Reconsider our event model. Starting with a virgin enterprise system, if we have a serialized stream of events from the first data that was ever committed to the database to the present, we are never in any danger of bad code permanently corrupting our data collection. Sure, there's no question that bad code could be deployed and the database rendered temporarily useless, but in a maintenence situation it is a simple matter to find the point in time when that bad code was deployed, roll back the persistent store to a state (backup) before that point, deploy the repaired code, and replay the event stream after that date. After replay of all events, we find that the database is repaired and when the application is returned to online state, it operates as it was designed to do, without further corruption.

Dentaku Architecture

Events are of primary importance to understanding the role of the Dentaku framework in your enterprise application. MVC is a very common architecture for server applications, but breaks down in large applications with event-based controller architectures because there is simply no support for events at this level. One option is to extend the definition of "good" MVC to contain this, but better is to simply build a lower level framework to embody this. That is exactly what Dentaku is – a framework to accept events from the controller, any controller, that is used for the application.
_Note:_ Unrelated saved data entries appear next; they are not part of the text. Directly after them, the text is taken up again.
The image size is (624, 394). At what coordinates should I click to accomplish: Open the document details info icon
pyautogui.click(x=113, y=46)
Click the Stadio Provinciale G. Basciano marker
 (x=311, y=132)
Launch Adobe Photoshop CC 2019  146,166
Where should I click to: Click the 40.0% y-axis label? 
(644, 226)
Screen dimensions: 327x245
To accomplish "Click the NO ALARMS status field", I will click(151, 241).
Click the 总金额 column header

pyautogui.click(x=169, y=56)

This is worth making special note. No matter the type of application front end, whether it is a web application using Struts or WebWork, a "fatter client" using applets, a true fat client running in it's own process space, or even another server application in an enterprise cluster, driving the state transitions of the application by events is completely agnostic of the client that is used to do so. This offers massive flexibility to the developer, even at the same time that it offers the operational robustness that was detailed earlier.

Development Support

Event modelling is the term that is used in the analysis of the application specifications and defines what functions the application is capable of. Very large applications will have a large number of events, and it is worth considering to start with how to generalize your events such that they are as granular as possible. It is also important to find the patterns within your commands for the events, and make sure that those patterns are globally subscribed to. In the end, you should have an event set that is consistent, predicatable and scalable.
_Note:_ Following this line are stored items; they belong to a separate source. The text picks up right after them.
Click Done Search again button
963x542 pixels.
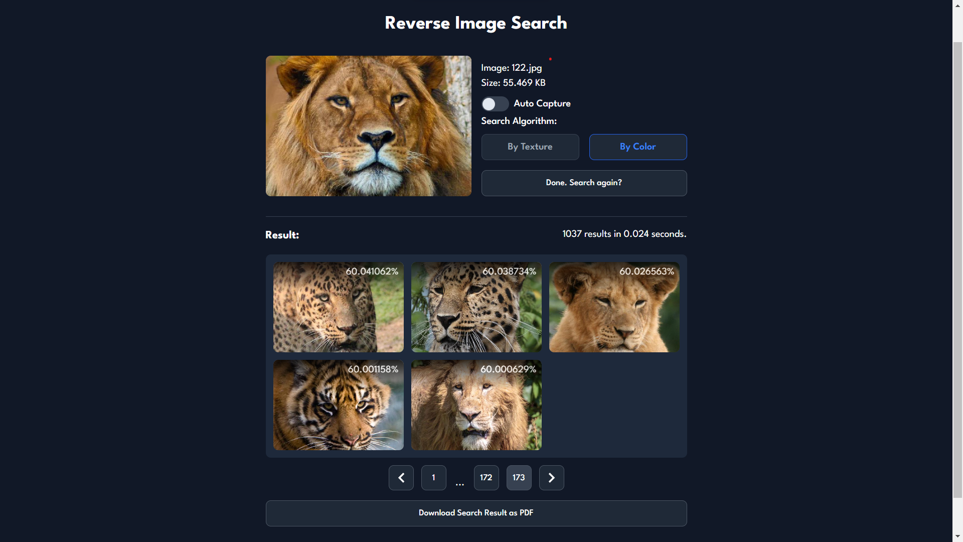(584, 183)
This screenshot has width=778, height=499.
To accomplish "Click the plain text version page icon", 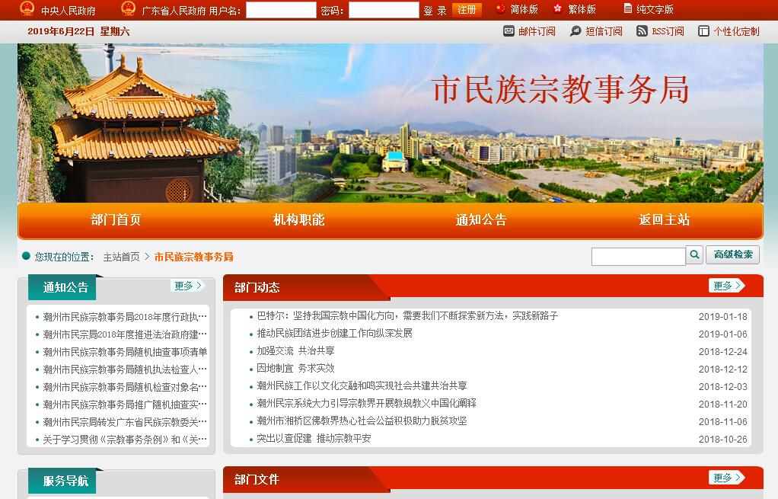I will [x=627, y=9].
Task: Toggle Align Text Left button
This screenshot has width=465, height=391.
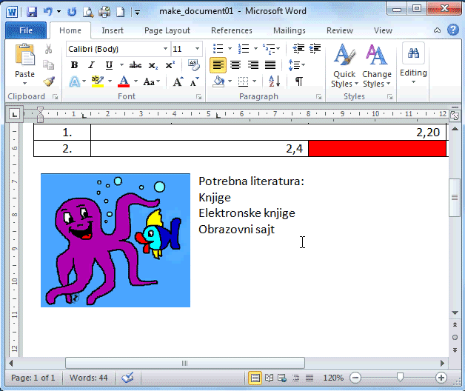Action: click(x=218, y=65)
Events in Dentaku can be modelled in UML and generated to code just the same as entity objects for the persistent store can. By doing so, the absolute functionality of the application is always current in the UML documentation, for the code is an artifact of the UML documentation, not the other way around. Because events can be generated from architectural drawings faster than they can be coded by hand, rapid prototyping is enabled. And because the event code is generated from templates, aspect-oriented crosscutting is provided to your code through the ability to modify templates, altering the code that is generated for all events on future builds. (Of course, this power is also provided to entity objects.)

Getting Started

Take a look at the example-model project, see how events are modeled in the UML, build the project, look at how the transforms in the Velocity scripts use the UML to create the event code in the final example-model code. Now, examine how the example-web application uses these events that are a part of the example-model jar to generate a CreateInvoice event in the CartAction of the Struts web application. Note how there are several Connector}}s available to dispatch the event; {{DirectConnector, used in the example, presumes Dentaku is running in the same JVM. EJBConnector, on the other hand, could be used to dispatch an event to a Dentaku application running in a separate JVM. An XML-RPC connector could be written just as easily.